For Dr. Haughbrook, one of the most exciting aspects of this new role in the Florida FIRST program is the emphasis on team science and community engagement. Distinct from her colleagues in clinical roles, she describes herself as more of a basic scientist who aims to better understand the environments that shape individuals’ lives. While she is open to participating in interventions, her primary focus remains examining and unraveling these environments’ complexities.

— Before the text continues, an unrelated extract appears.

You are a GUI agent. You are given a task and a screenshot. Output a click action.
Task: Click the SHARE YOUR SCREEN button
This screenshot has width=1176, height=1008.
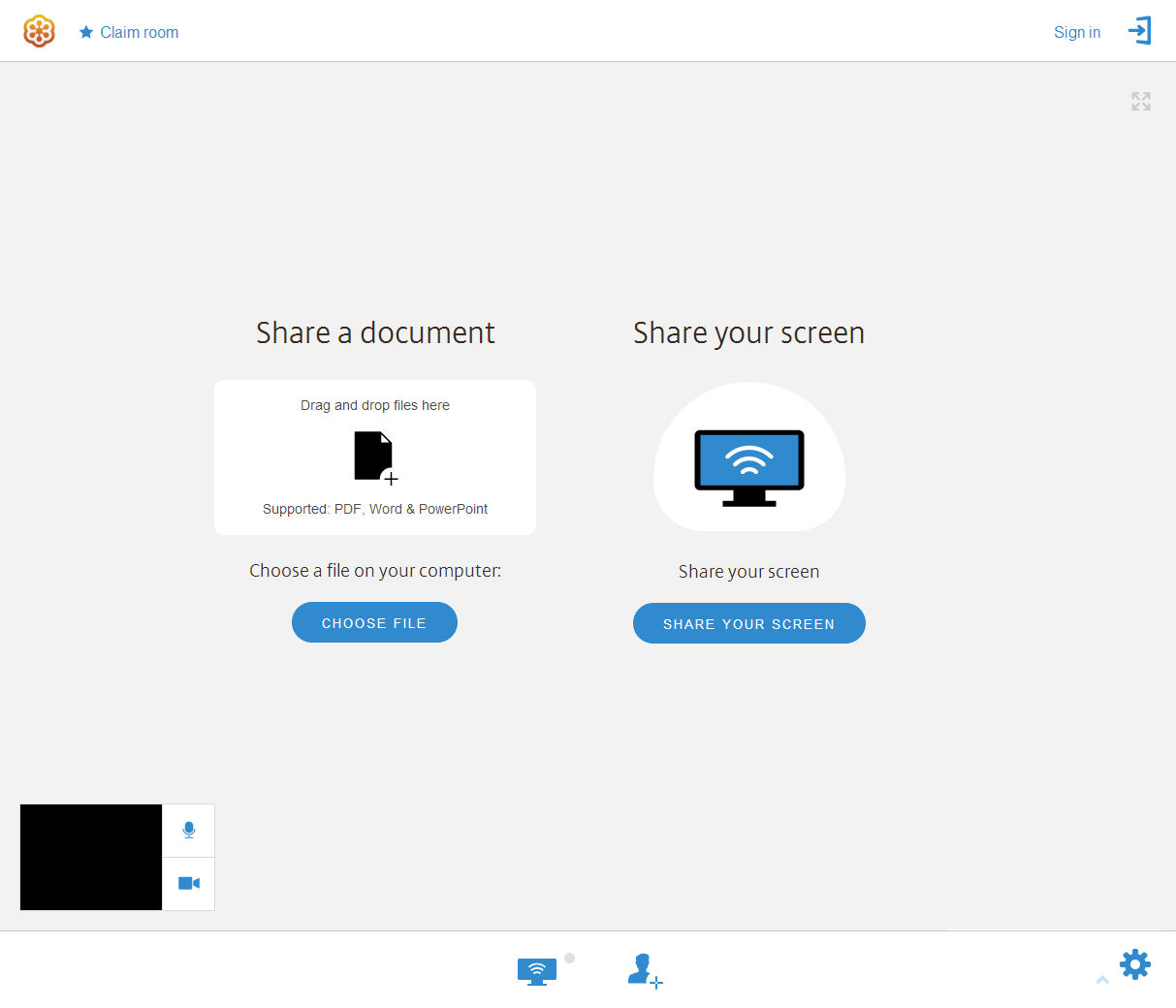749,623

Dr. Haughbrook expressed how learning about this position felt serendipitous and how the Florida FIRST program offers a glimmer of hope for addressing disparities in education and health equity. “I feel like this program was created specifically for me, a woman of color who's from this underprivileged background who wants to conduct research and be impactful but may have had to overcome some barriers along the way,” said Dr. Haughbrook.

Leader of the Florida FIRST project and administrative core, Dr. Frankie Wong, is just as excited for Dr. Haughbrook to join the cohort because of her ability to integrate epigenetic and population sciences for a more nuanced understanding of health status.

“Her background in developmental psychology adds a distinctive lifespan perspective for promoting health. I think she will be a major influence on her cohort for broadening their intellectual pursuits,” said Dr. Wong.

Dr. Rasheda Haughbrook is an enthusiastic and dedicated advocate for education and health equity, committed to studying topics related to Black communities. Dr Haughbrook has embarked on a remarkable career through challenging research landscape.